Incredulity towards meta-narratives
Heavily influenced by Edward Said, Bhabha identifies as problematic the relationship between two totalising concepts of “culture” and the “state”, and this association, “often aggressive”, engendering a “degree of xenophobia” - He affirms that cultures are tolerated but within a kind of Althusserian ideological “grid” which effectively marginalises minorities by never ceasing to define them in terms of some dominant order.
In Deconstruction however this dominant order is illusory. Taking the Male/Female opposition in D.H Lawrence’s Son’s and Lovers as an example, where Mrs Morel plays a fully domesticated role in contrast to Walter Morels aggressively masculine working class depiction. For Derrida these “dichotomous categories” are intertwined because nothing can be purely distinct. It follows therefore that the male identity is inextricably bound up with the female identity. What Deconstruction is directly challenging is the Saussaurian idea of “difference” which assumes that one signifier is clearly distinct from the other.
This “theoretically innovative” approach in both feminist and postcolonial theory includes refusing to accept the “dialectical structure of European ideological confrontations”, (and in the case of postcolonialism) “borrowed from the very components of its racist syllogism” and represents a profound shift. For theorists to develop a more effective understanding of systems of patriarchy and imperialism, Bhabha proposes going beyond narratives of “orginary and initial subjectivities” and explore “cultural hybridities” and “new signs of identity” in society. Where theorists like Edward Said employed underlying binaries of East/West which are difficult to go beyond, Bhabha attempts to dismantle this and form an understanding of human culture as fluid and constantly being influenced by mutual “collaboration” and “contestation”. In this sense Bhabha demonstrates “incredulity toward metanarratives” a typical trend in poststructuralist thought.
Since it imports ideas of philosophy, psychology and history in order to understand literature, poststructuralism engages texts at different levels. Bhabha locates culture in a history of the world based on cosmopolitanism and continuous migration influencing all societies. This idea of culture being “hybrid” and multi-dimensional can be captured by the status of Heathcliff in Emily Bronte’s Wuthering Heights. The fact that the text has little or no engagement with Heathcliff’s origins despite his background displays a tacit acceptance that “hybridity” is a part of culture.
It is here where Bhabha seems to depart from Edward Said. Where Said tends to focus on the mechanics of power in imperialism and the imposed stereotypes of the Orient, depicted by the West as ancient, mysterious and despotic; Bhabha, recalling Derridean deconstruction, both co-operates and contaminates these ideological binaries by showing how, through writers like Salman Rushdie and Toni Morrison, increasingly “‘national’” cultures are “being produced from the perspective of disenfranchised minorities”.

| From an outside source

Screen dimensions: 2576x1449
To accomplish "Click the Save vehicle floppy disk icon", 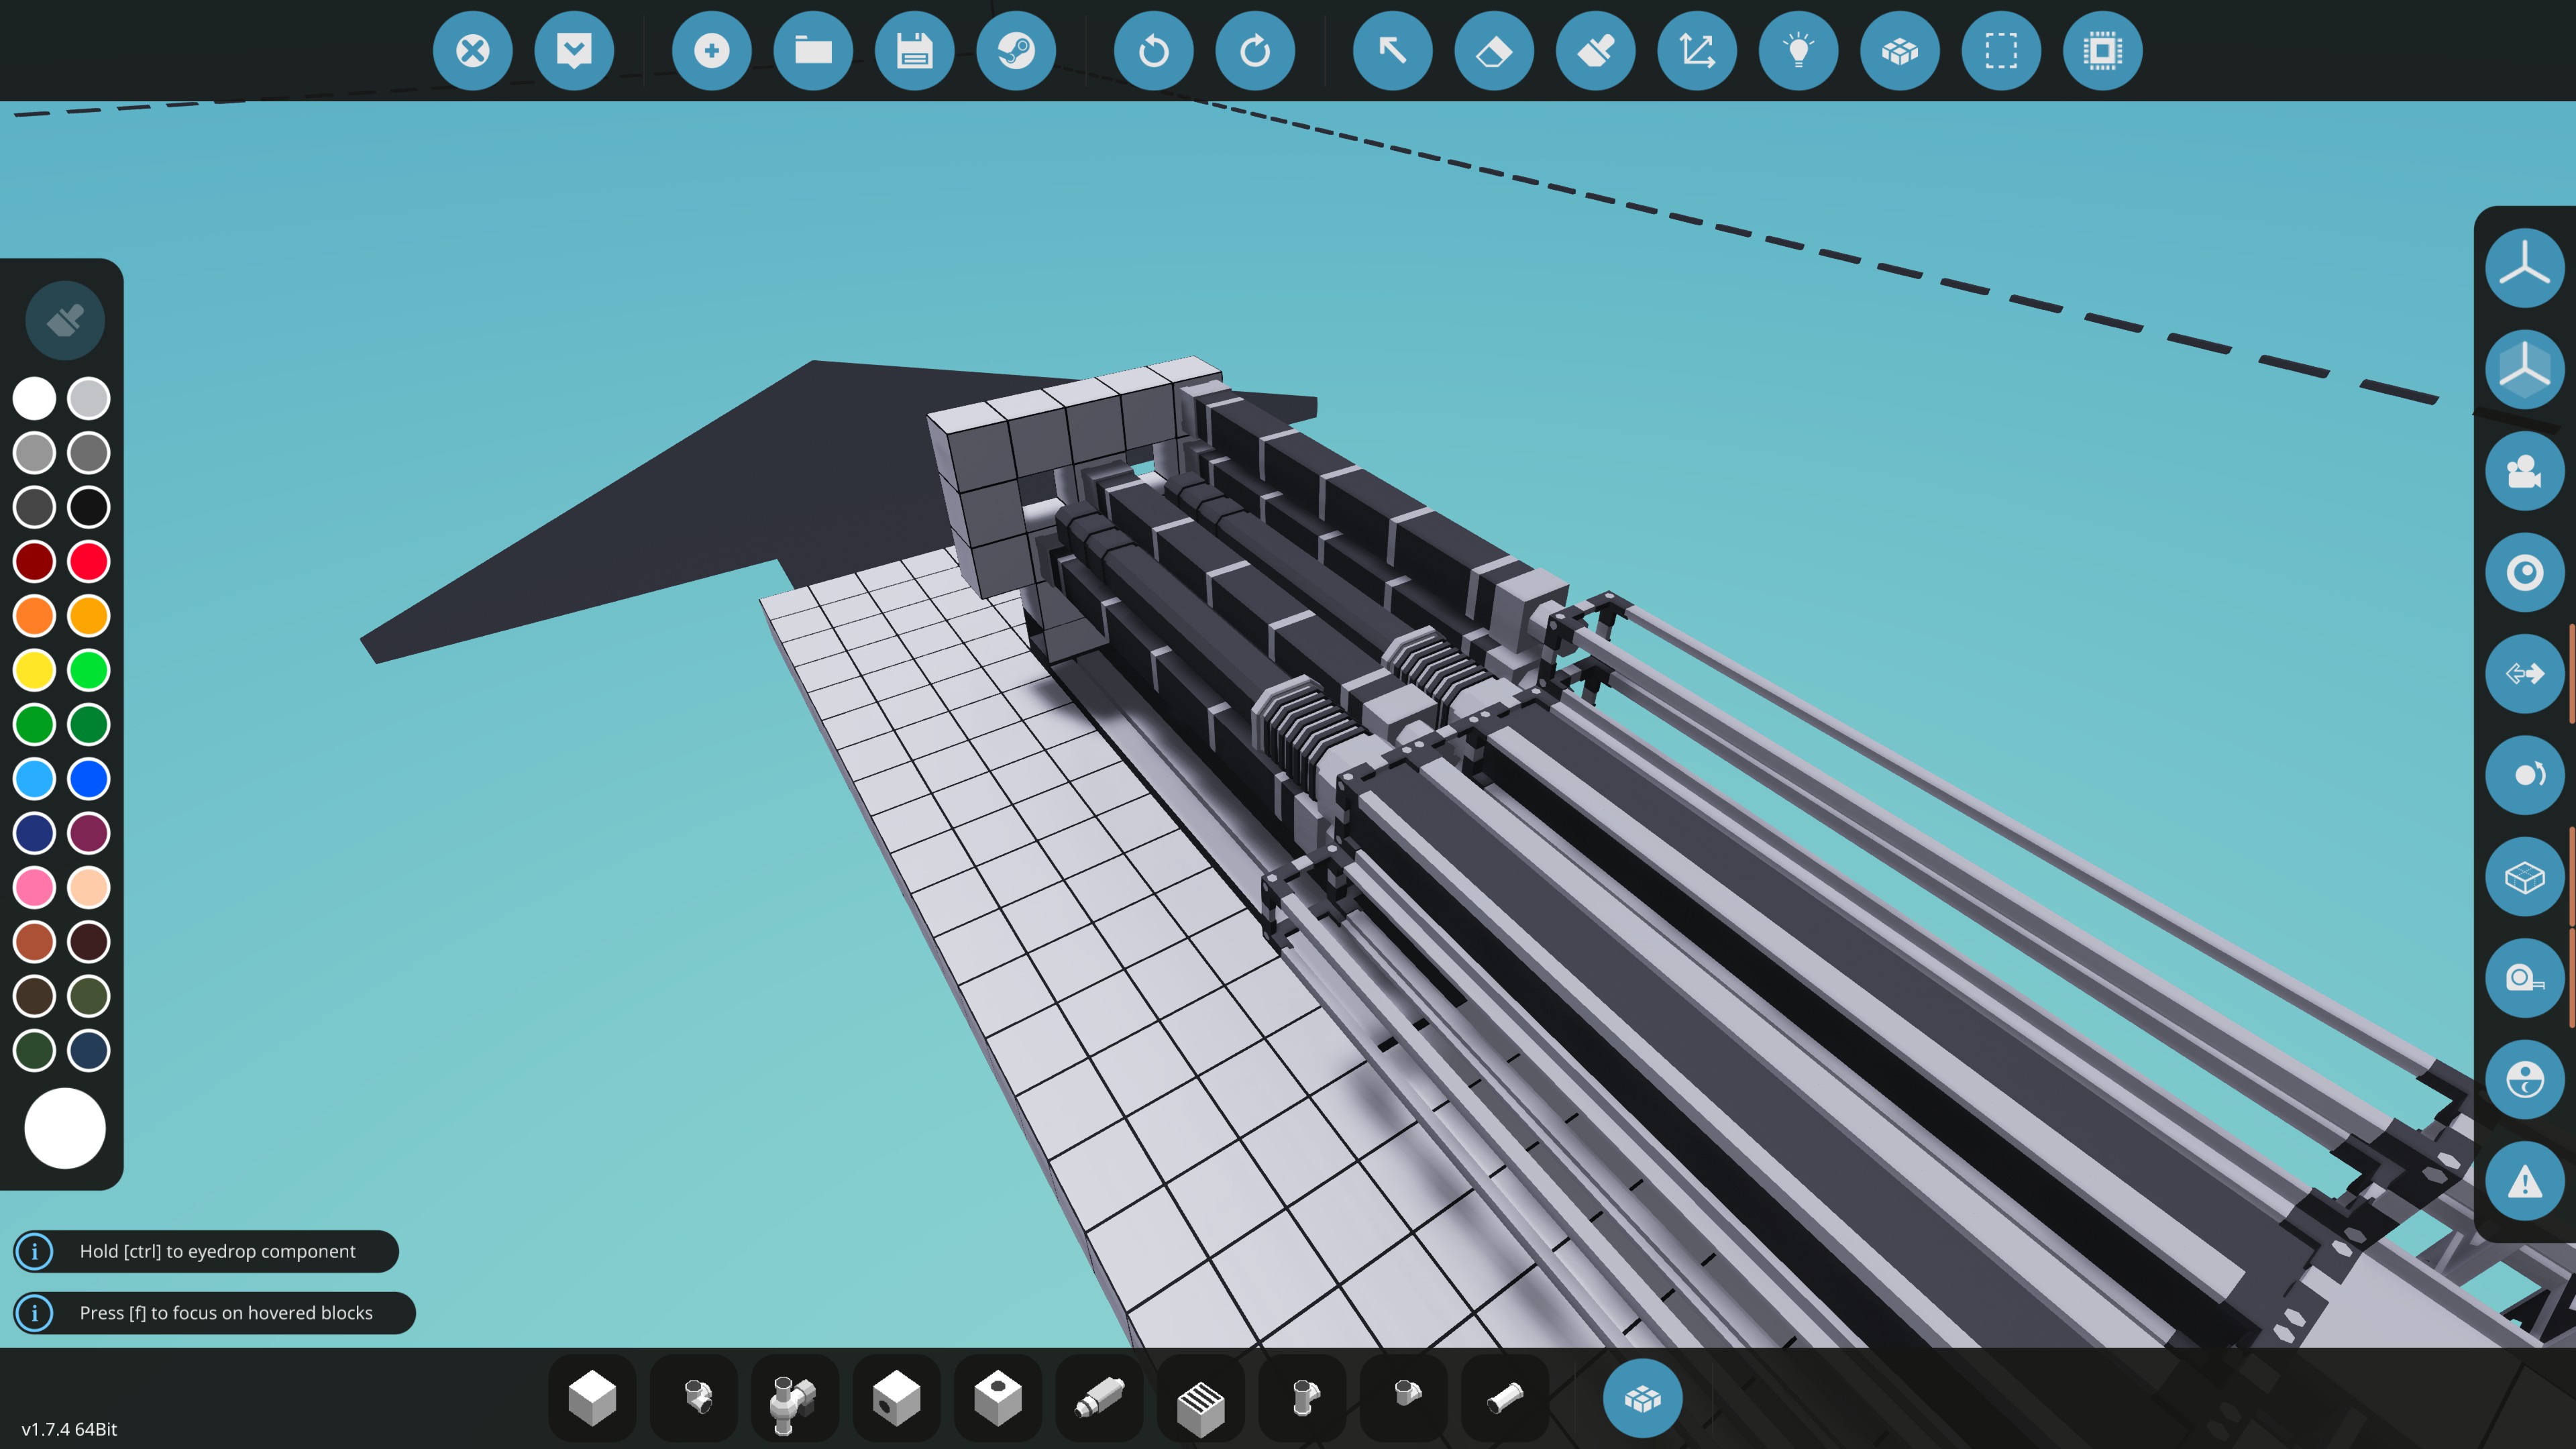I will pyautogui.click(x=914, y=51).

Uprisings against colonialism are not necessarily a result of, as Said would put it, the “grand-narratives of Emancipation and Enlightenment”, but represent instead the disassociation or deterioration of the “narrative function” and the empowerment of the “beyond” or ‘present’, “that moment blasted out of the continuum of history”. Frantz Fanon, a champion of the Algerian revolution, echoes this disillusionment with the humanist grand narratives of Europe, a Europe for Fanon that is “never done talking of Man, yet murders men everywhere they find them”. The sentiment captures one aspect of the “crisis” of grand narratives which poststructuralism tends to address and solidify.
The paradoxical nature of post-structuralism might be its own undoing. It will inevitably undermine itself by claiming no inherent privilege or validity even as it simultaneously undermines all other belief systems which do claim essential validity. As such we see this break down of moral and authorial absolutism the implications of which are vast and varying. It may be more effective to subvert meta-narratives of Capitalism for instance which is currently under profound pressure, by uncovering the contradictions in the overall structure and undermining it from within. Alternatively a rejection of any totalising belief system, by placing meaning in a “mobile, decentred location”, a kind of atopia, may stifle any endeavour to propose serious alternatives to our understanding of the world, of literature and notions of history and ‘truth’. What is apparent is that through poststructuralism, ‘theory’, “having deconstructed just about everything else”, had “finally succeeded in deconstructing itself”.